SUPPLIED PASSAGE »

Studio album by Plain White T's
- Released: March 31, 2015
- Genre: Alternative rock, indie rock
- Length: 36:18
- Label: MRI
- Producer: Augie Schmidt; Dan Monahan; Plain White T's; Sam Kearney; Sam Sumser; Sean Small; Ian Kirkpatrick; Mudrock; Nick Rucker;

Plain White T's chronology
| Should've Gone to Bed (2013) | American Nights (2015) | Parallel Universe (2018) |

Singles from American Nights
- "Pause" Released: February 20, 2015;

= American Nights =

American Nights is the seventh studio album by American rock band Plain White T's. It was released by Megaforce Records on March 31, 2015. The album spawned only one single: "Pause".

==Background==
American Nights was originally scheduled for a 2014 release by Hollywood Records. During production, however, the band had creative disagreements with the label's executives, which led Hollywood to delay the album's release. Lead vocalist Tom Higgenson said of the conflict, "They were pushing for songs that the band wasn't 100 percent on. It was kind of like, 'You don't want us to record this song that everybody loves, but you want us to do this one that one of the five guys don't like at all?' It was a really annoying process." After the album was completed, the band decided to leave Hollywood Records altogether and recut the album according to their vision.

THE PROBLEM » In the American Nights article, which record label first planned to release the album in 2014? Rely on the text alone for this.

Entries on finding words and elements
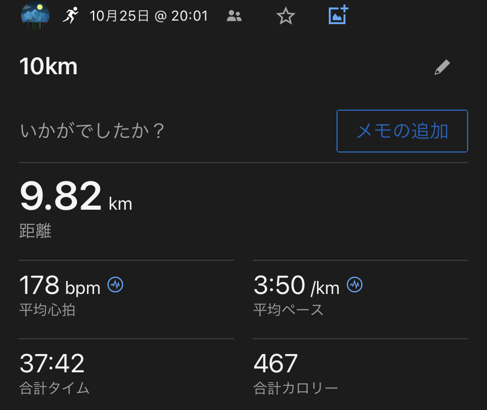
Task: Tap the 467 total calories value
Action: [276, 363]
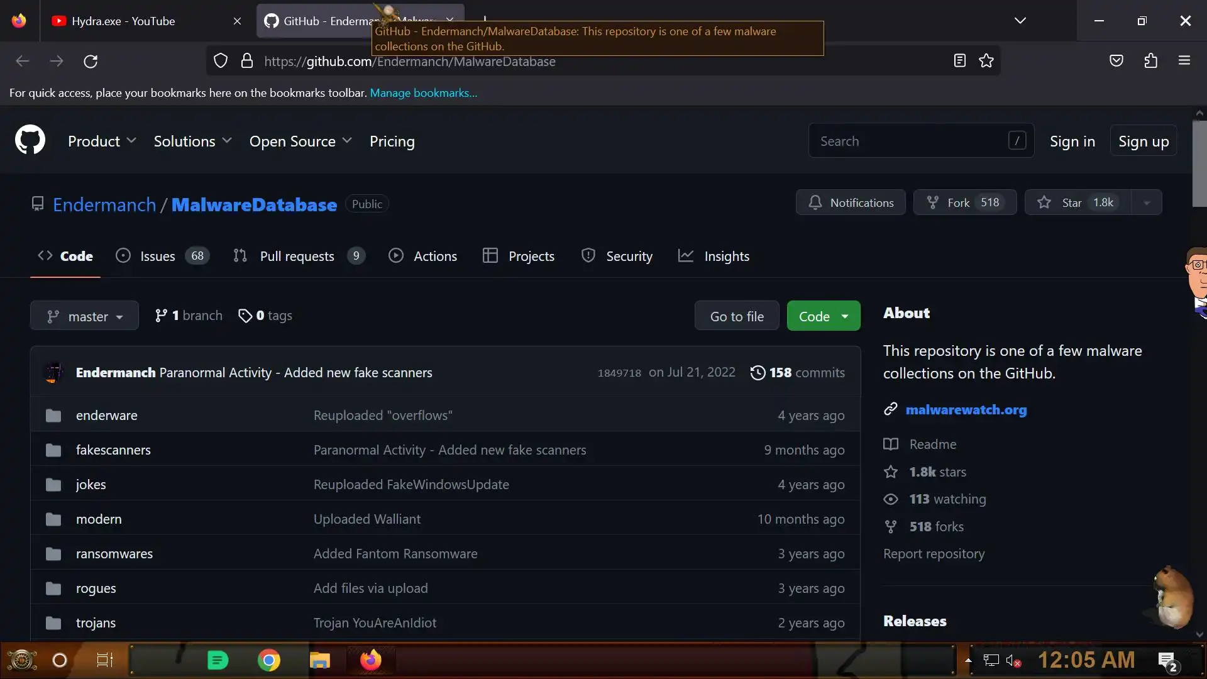Open the Firefox hamburger application menu
1207x679 pixels.
(x=1184, y=61)
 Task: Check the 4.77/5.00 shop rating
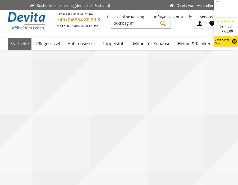click(226, 31)
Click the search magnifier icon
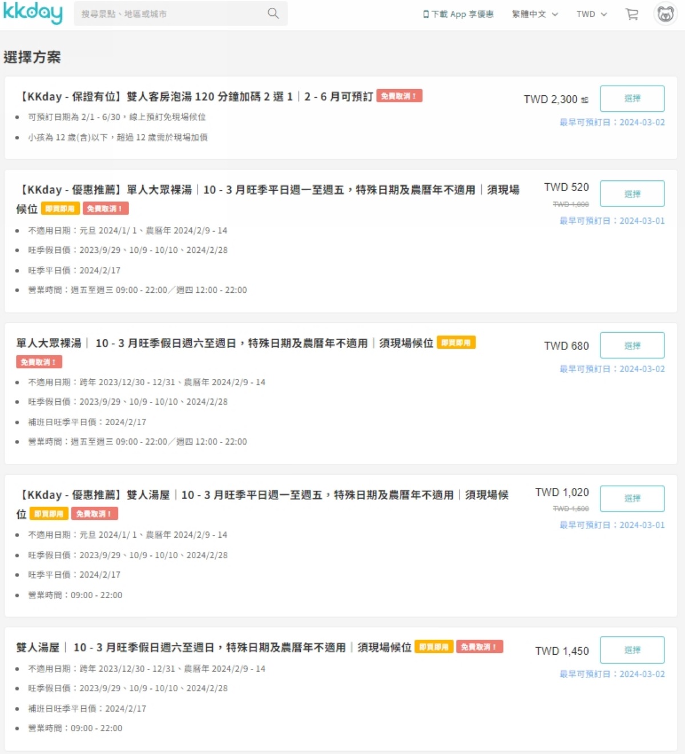 pos(273,14)
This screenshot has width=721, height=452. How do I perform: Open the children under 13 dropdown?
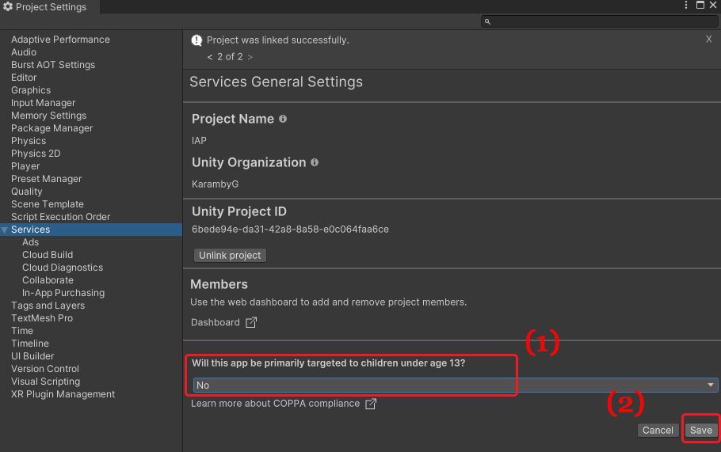456,385
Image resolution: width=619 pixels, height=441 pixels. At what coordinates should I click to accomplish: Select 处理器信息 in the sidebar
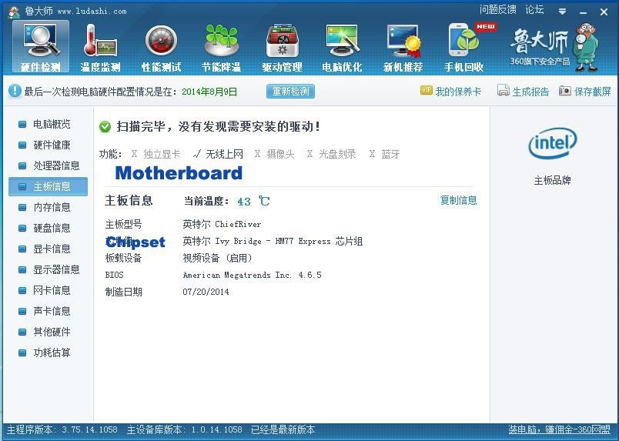pyautogui.click(x=55, y=165)
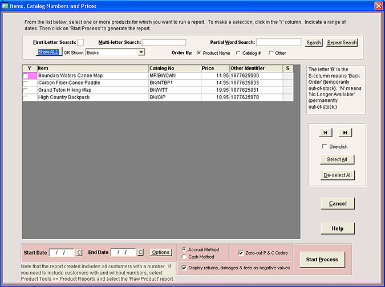
Task: Open Start Date calendar 'C' button
Action: (79, 252)
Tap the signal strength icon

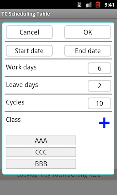[x=89, y=5]
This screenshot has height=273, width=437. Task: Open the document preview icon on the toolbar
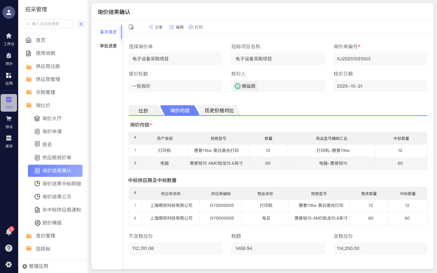pyautogui.click(x=131, y=27)
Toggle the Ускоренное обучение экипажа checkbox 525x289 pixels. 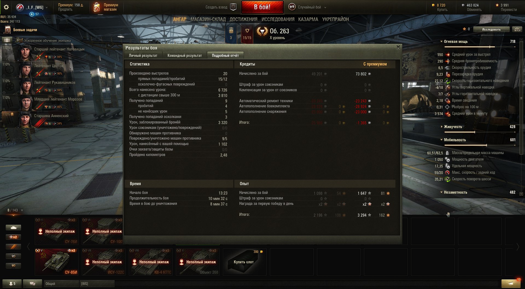point(21,40)
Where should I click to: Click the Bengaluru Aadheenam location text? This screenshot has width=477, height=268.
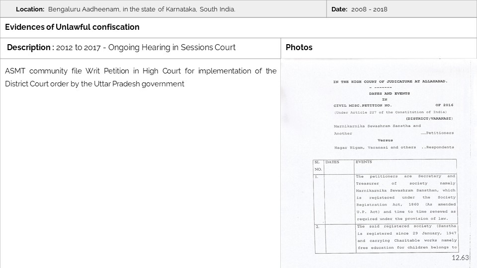[x=142, y=9]
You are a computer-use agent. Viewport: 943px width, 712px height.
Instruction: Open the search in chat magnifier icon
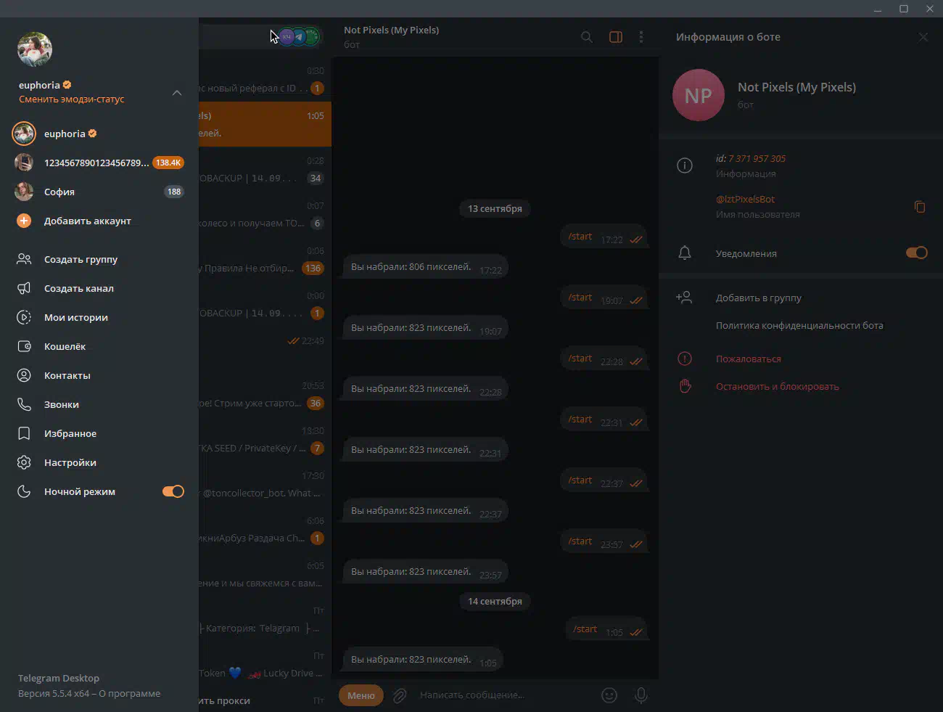pos(587,37)
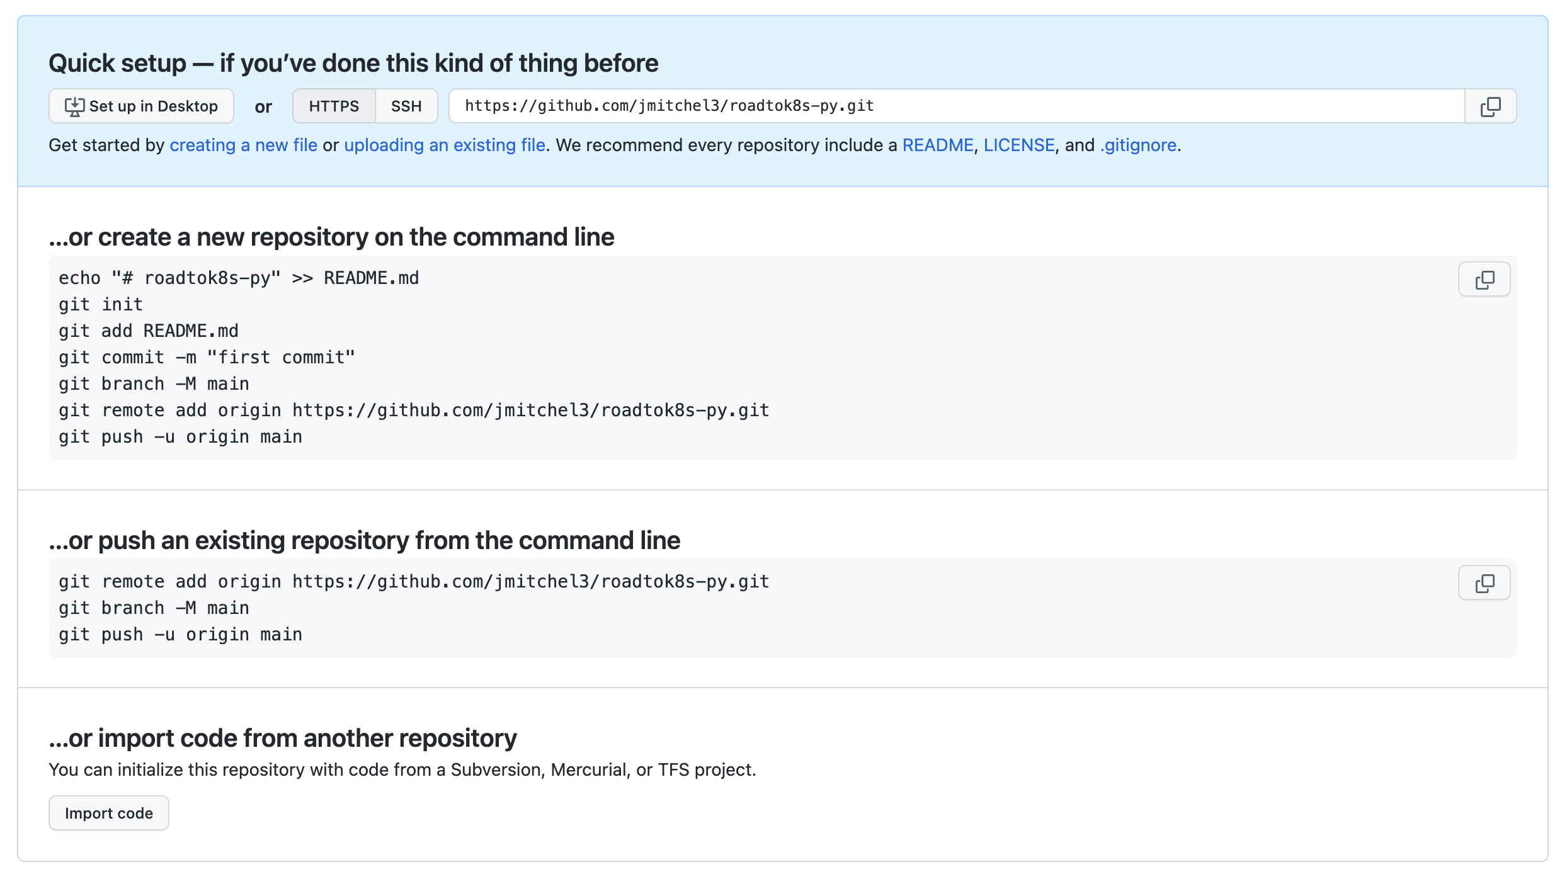
Task: Click the echo README.md command line
Action: (239, 278)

ANSWER TO THIS TASK » Hollywood Records